YOUR INSTRUCTIONS =
Copy nothing but the lines below, from the one with "The height and" through the one with "the volume speaker", exactly as written; no pictures should appear.

DATA TO EXAMINE =
*-*-*
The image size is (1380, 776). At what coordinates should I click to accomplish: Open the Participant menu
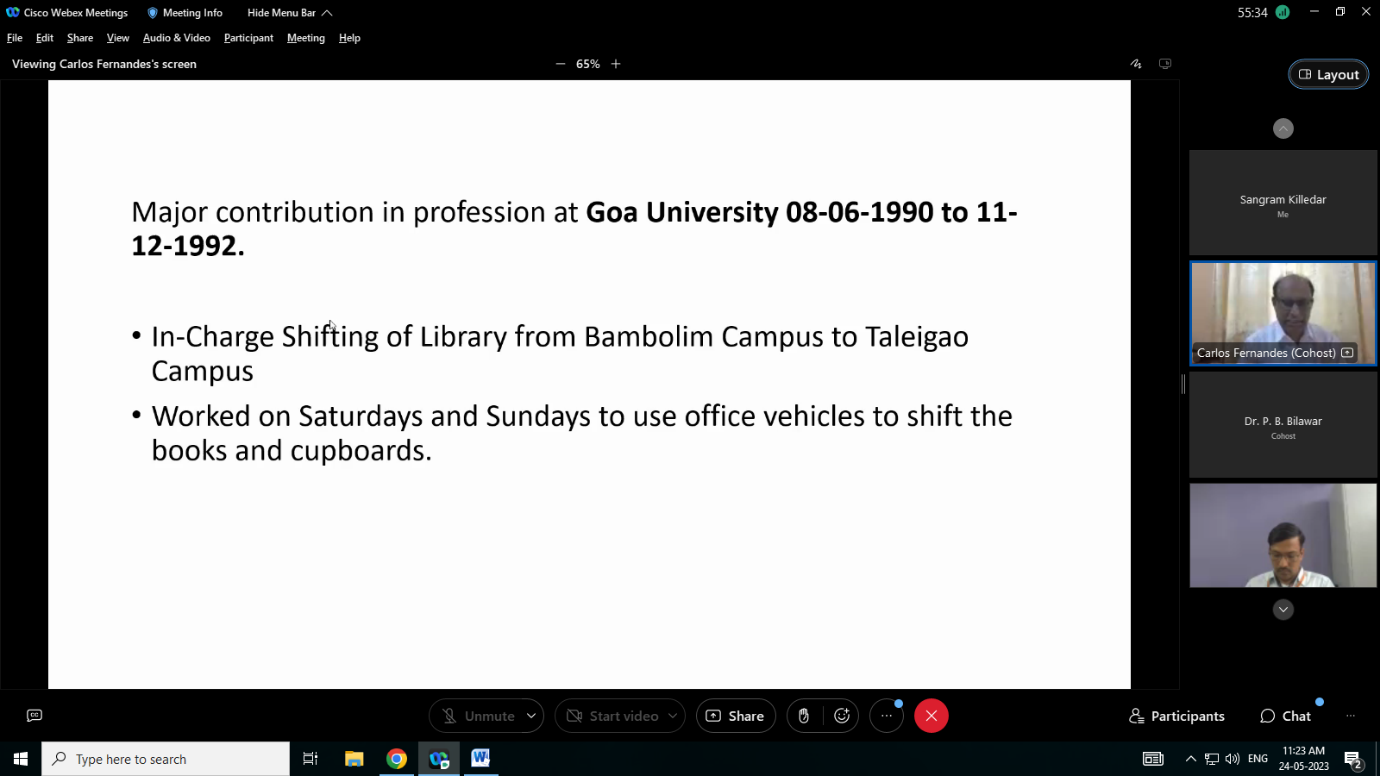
*-*-*
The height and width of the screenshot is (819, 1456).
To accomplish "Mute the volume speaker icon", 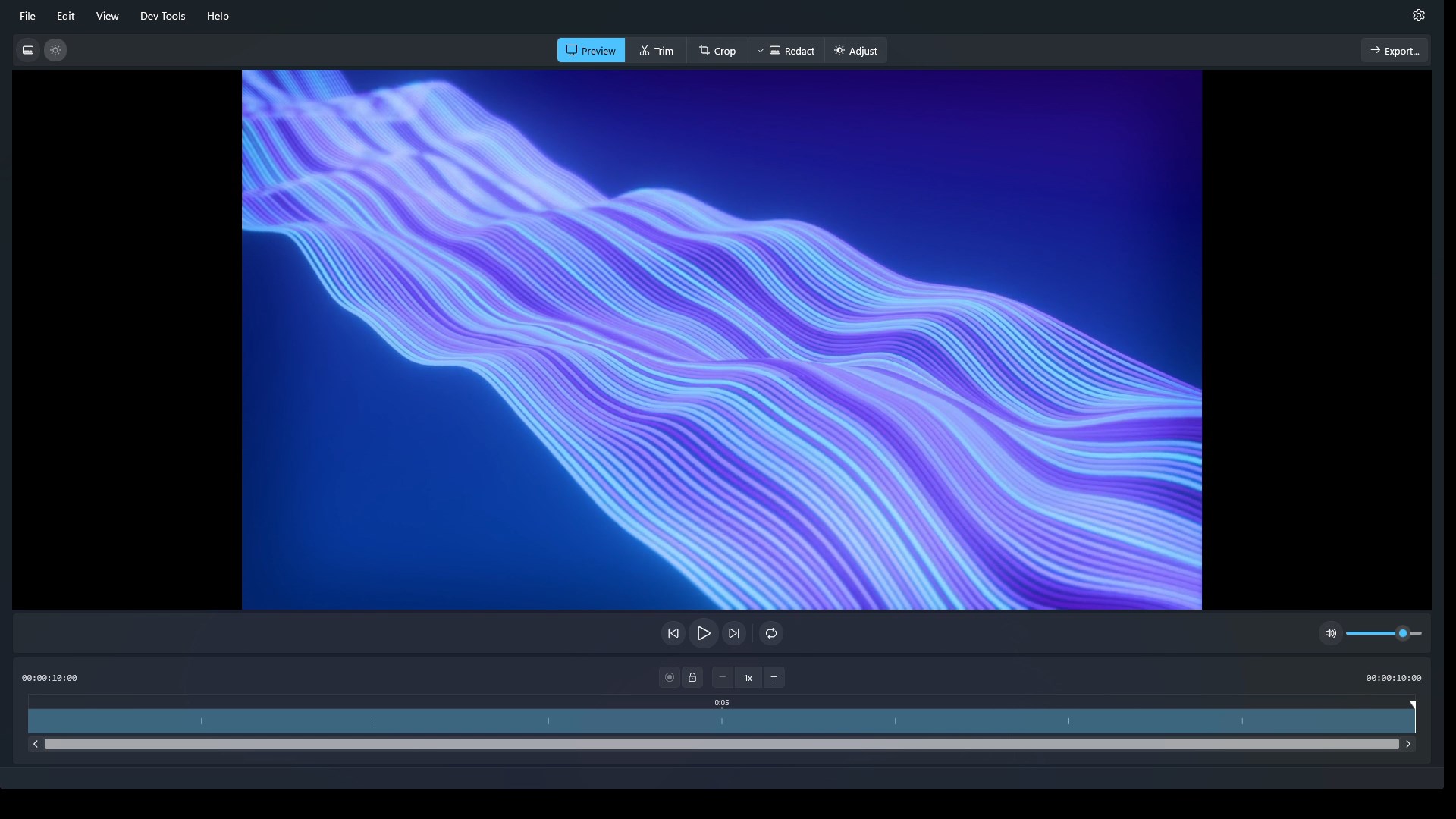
*-*-*
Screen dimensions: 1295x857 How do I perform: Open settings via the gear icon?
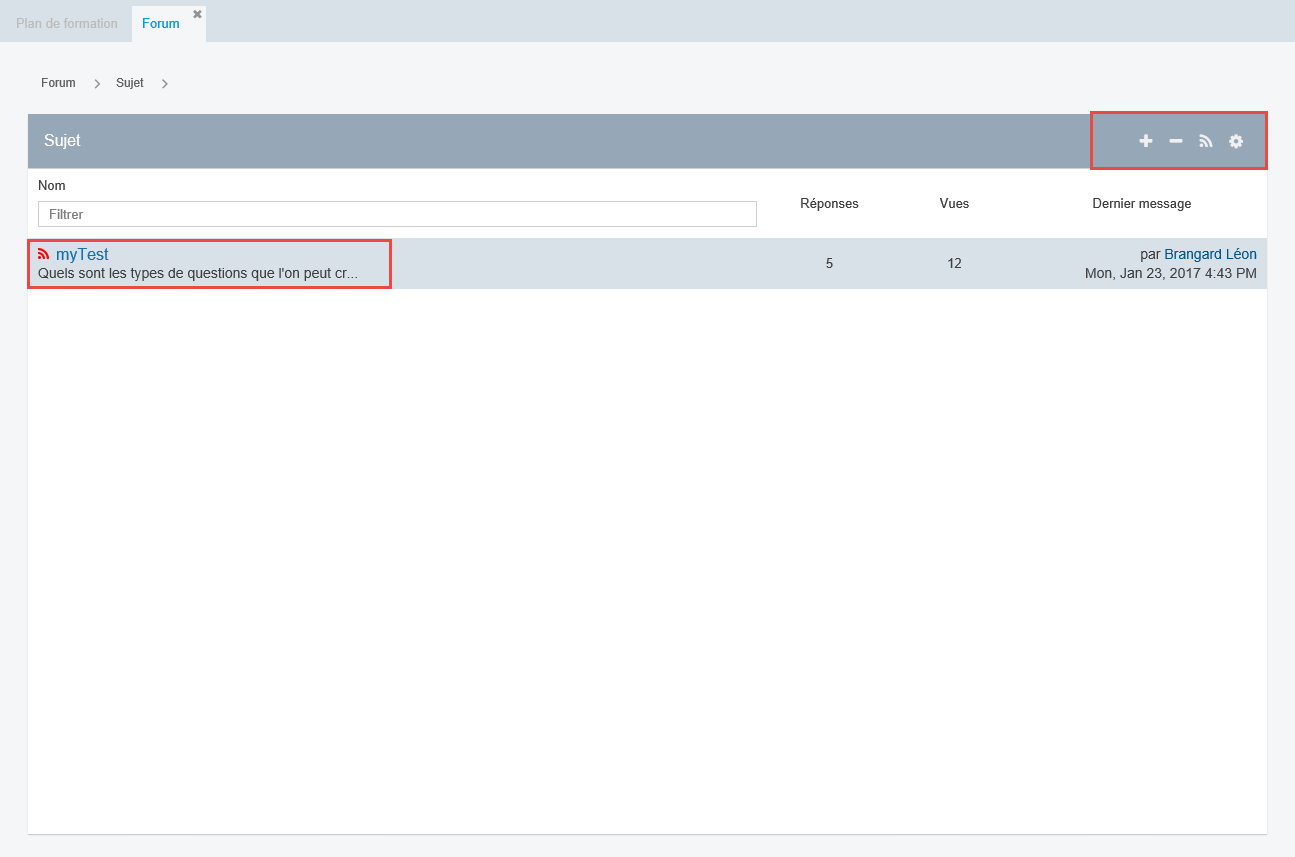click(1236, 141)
*-*-*
ANSWER TO THIS EXERCISE =
The height and width of the screenshot is (819, 1456).
To accomplish "Mute the volume speaker icon", 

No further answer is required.